Wohnhaus Hardstrasse 86:
Eine solide Investition

Die Liegenschaft mit der Hausnummer 86 befindet sich an einem belebten Abschnitt der Hardstrasse. Gleich drei Grossverteiler unterhalten auf der gegenüberliegenden Strassenseite ihre Filialen, über Mittag frequentiert von hungrigen Berufstätigen der umliegenden Firmen. Es gibt eine Apotheke, einen Blumenladen, eine Bäckerei mit Café. Das Tram der Linie 14 hält sozusagen vor der Haustür. Später am Abend wird es ruhig. Unterbrochen wird die nächtliche Stille hin und wieder durch das Tram oder durch ein Auto auf Parkplatzsuche. Lärmende Nachtschwärmer sind selten.

Baujahr

1972

Nutzung

18 Wohnungen mit 1 Zimmer bis 4 Zimmern

4 Bastelräume

Adresse

Hardstrasse 86

4052 Basel

Kontakt

Katja Schärer

Administrative Bewirtschafterin

T +41 61 327 10 96

schaerer@stiftung-habitat.ch

 

Raphael Dominizak

Technischer Bewirtschafter

T +41 61 327 30 13

dominizak@stiftung-habitat.ch

Mit seinem für die 1960er-Jahre charakteristischen kantigen Auftritt sticht das Hochparterrehaus etwas vorwitzig zwischen den beiden aus einer anderen Zeit stammenden flankierenden Bürgerhäusern hervor. Die Fassade ist konsequent schnörkellos: durchgängige Fensterbänder über angemaltem Beton, vertikal aufgereihte Waschbetonbalkone und ein verputzter Rahmen. 18 kompakte Wohnungen mit Balkonen auch auf der Hofseite beherbergt das Haus. Der Ausbaustandard ist bescheiden, entspricht aber heutigen Vorstellungen. Der bauliche Zustand des Hauses erfordert zurzeit keine Interventionen, und auf dem Dach wurde mit einer Solaranlage zur Warmwasseraufbereitung bereits ein erster Schritt in eine energieeffiziente Zukunft gemacht.

 

Für die Stiftung Habitat sprach vieles dafür, die im Jahr 2021 zum Kauf angebotene Liegenschaft zu übernehmen.

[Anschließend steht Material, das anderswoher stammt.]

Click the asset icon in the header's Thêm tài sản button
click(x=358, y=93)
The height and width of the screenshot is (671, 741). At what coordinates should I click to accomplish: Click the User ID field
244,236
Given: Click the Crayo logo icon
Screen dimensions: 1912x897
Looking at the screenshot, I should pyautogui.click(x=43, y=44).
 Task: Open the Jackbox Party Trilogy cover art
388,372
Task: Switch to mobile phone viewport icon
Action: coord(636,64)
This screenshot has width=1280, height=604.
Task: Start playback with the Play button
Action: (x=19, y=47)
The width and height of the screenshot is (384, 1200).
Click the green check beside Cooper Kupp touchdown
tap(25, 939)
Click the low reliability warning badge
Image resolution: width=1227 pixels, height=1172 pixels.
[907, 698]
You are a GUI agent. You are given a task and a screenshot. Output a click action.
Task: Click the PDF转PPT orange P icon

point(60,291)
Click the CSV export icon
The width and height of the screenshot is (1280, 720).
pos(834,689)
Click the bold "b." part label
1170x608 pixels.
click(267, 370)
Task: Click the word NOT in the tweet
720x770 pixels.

Zum Beispiel die grosse Anzahl Wohnungen, die kompakten Wohnungsgrundrisse, der grosszügige Garten und die bereits günstigen Mieten. Mittelfristig werden wir mit geeigneten Massnahmen die Energieeffizienz weiter verbessern und das Haus ans Fernwärmenetz anschliessen. Nicht gerüttelt wird an den Mietzinsen, die ganz im Sinn des Stiftungszwecks der Stiftung Habitat – insbesondere im Vergleich mit den quartierüblichen Mieten – tief angesetzt sind.